Richard Isaacson, MD: Personalized Interventions May Improve Cognition, Reduce Alzheimer Risk
The breakthrough study is a concrete example of the opportunities that precision medicine present in the pursuit to prevent the onset of or worsening of diseases like Alzheimer dementia.
Richard Isaacson, MD
PUBLISHED October 31, 2019
“Clinicians, whether from a subspeciality practice to primary care, can take the learnings from this study and apply them to clinical practice today.”
While there has been several research efforts that explored the utility of multidomain interventions for the prevention of cognitive impairment, until now, no study has adequately examined the effects of those interventions in real life.
In an interview with NeurologyLive, Richard S. Isaacson, MD, director of the Alzheimer's Prevention Clinic, Weill Cornell Memory Disorders Program at Weill Cornell Medical College/New York-Presbyterian Hospital, discussed his landmark study that showed that high compliance with various personalized interventions is associated with improved cognitive function in those with normal cognition to those with mild cognitive impairment (MCI) due to Alzheimer disease (AD) or mild AD.
By using individualized interventions over an 18-month period, including education, pharmacologic, and nonpharmacologic interventions, investigators led by Isaacson sought to evaluate the effects of adherence on outcomes. The study included 174 patients age 25 to 86 who were assigned personalized interventions that addressed their individual risk factors, including hypertension, diabetes, inactivity, and vitamin deficiency, among others. Evaluations of the treatment cohort were compared to 2 historical control cohorts containing more than 40,000 patients. Each patient ultimately received on average of 21 different interventions.
Isaacson and colleagues observed significant benefits in patients in the prevention cohort, with those adhering to greater than 60% of their interventions improving by 4.6 points on the m-APCC, while those who adhered to less than 60% of interventions saw a 4.5-point improvement.

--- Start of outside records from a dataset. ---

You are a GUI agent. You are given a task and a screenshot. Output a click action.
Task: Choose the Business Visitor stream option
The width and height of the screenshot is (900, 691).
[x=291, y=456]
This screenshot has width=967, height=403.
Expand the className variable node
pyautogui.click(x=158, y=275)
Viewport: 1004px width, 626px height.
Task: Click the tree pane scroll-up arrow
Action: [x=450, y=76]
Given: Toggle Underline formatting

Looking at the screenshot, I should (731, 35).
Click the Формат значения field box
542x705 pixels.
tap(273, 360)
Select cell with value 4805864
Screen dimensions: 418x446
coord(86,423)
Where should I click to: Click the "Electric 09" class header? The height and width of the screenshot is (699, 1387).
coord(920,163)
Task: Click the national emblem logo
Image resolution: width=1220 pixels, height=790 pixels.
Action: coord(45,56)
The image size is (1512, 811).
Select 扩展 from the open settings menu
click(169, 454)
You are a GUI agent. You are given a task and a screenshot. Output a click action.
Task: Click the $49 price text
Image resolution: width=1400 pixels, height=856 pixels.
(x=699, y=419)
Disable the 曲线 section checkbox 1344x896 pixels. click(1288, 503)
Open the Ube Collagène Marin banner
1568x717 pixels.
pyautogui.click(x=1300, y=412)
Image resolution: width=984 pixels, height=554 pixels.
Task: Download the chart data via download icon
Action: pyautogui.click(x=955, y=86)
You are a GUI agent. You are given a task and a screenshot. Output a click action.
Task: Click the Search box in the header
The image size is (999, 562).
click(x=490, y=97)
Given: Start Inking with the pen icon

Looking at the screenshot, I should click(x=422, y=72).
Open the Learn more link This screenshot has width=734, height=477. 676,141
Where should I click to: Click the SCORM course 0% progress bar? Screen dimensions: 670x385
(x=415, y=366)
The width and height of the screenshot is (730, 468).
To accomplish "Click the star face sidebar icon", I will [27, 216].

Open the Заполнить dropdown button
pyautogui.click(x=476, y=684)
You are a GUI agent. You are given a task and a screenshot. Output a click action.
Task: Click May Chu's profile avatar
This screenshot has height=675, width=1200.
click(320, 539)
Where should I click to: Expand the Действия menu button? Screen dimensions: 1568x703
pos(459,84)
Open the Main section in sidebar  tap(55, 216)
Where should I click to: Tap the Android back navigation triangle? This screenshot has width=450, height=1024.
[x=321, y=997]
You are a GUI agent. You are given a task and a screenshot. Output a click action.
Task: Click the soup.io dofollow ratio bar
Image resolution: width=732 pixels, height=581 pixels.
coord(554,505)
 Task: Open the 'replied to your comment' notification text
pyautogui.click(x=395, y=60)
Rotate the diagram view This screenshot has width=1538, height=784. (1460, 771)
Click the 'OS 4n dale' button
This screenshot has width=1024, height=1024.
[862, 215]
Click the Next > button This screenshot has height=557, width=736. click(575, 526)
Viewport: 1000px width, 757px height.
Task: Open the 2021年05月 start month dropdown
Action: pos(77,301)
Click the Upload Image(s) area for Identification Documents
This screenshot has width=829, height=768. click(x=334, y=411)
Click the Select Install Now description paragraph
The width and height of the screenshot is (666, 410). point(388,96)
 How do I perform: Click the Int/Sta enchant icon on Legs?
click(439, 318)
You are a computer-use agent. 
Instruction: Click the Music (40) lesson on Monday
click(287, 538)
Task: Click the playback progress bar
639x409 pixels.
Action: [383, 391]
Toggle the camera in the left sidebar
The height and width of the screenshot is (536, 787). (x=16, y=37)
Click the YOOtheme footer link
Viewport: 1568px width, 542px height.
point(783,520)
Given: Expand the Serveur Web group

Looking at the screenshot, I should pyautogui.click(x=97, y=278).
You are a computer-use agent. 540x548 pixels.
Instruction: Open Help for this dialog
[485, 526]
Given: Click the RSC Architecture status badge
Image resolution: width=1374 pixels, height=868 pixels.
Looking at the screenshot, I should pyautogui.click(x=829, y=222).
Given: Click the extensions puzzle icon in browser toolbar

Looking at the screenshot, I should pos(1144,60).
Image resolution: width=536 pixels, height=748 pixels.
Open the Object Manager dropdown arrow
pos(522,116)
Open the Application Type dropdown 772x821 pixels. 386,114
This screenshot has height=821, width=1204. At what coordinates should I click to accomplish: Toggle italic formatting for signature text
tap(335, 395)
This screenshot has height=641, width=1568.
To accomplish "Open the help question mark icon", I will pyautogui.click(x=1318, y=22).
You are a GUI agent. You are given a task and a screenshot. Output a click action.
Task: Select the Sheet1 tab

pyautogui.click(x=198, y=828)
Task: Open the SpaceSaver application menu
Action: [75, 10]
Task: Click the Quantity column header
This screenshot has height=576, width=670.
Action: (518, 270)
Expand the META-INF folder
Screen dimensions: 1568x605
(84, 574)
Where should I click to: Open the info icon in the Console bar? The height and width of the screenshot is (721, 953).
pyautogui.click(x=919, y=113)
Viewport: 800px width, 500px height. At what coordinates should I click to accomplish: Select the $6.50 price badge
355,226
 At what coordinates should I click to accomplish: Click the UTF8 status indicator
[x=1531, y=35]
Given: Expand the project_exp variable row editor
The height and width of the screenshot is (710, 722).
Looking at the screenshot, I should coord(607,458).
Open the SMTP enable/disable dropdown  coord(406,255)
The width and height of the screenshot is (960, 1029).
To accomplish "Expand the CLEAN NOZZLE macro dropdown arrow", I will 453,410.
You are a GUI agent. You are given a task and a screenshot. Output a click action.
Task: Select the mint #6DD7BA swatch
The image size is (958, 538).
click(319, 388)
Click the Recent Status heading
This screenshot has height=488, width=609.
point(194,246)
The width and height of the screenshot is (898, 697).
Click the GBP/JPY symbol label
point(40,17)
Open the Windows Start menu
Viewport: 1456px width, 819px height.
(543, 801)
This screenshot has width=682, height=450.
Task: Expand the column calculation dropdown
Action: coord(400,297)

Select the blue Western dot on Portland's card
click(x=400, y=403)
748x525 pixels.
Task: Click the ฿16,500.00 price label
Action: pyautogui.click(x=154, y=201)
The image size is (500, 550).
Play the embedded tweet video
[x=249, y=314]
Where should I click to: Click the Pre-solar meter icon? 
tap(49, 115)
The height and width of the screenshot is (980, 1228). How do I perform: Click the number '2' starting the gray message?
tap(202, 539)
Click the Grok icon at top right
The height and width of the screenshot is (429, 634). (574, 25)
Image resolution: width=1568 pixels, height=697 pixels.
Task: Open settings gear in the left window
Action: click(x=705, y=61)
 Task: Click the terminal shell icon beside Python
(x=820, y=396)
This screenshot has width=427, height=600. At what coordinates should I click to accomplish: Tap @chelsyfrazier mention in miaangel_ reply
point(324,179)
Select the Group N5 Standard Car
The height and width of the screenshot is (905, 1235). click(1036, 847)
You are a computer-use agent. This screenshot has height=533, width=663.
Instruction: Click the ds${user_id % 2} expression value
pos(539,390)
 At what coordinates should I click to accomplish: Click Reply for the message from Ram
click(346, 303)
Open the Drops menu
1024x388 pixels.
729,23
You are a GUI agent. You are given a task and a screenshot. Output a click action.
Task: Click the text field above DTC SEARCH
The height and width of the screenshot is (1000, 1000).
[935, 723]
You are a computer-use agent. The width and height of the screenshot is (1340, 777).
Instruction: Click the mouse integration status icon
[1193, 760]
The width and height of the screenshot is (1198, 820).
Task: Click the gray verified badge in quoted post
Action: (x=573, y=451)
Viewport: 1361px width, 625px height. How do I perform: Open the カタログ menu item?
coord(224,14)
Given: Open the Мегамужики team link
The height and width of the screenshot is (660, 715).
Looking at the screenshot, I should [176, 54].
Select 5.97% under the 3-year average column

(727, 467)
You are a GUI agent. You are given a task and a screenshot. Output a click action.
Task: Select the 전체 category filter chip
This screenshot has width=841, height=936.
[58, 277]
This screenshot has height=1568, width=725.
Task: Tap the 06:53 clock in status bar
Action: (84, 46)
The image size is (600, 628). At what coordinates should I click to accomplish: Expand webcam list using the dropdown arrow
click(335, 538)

Notably, compared to those with low adherence, patients in the early treatment cohort who had good adherence had a statistically significant improvement in m-APCC.
Encouraged by the results, Isaacson hopes that physicians will take these evidence-based findings and apply them in their own practice by helping patients make lifestyle changes that may improve their cognition and reduce their risk for Alzheimer disease and dementia.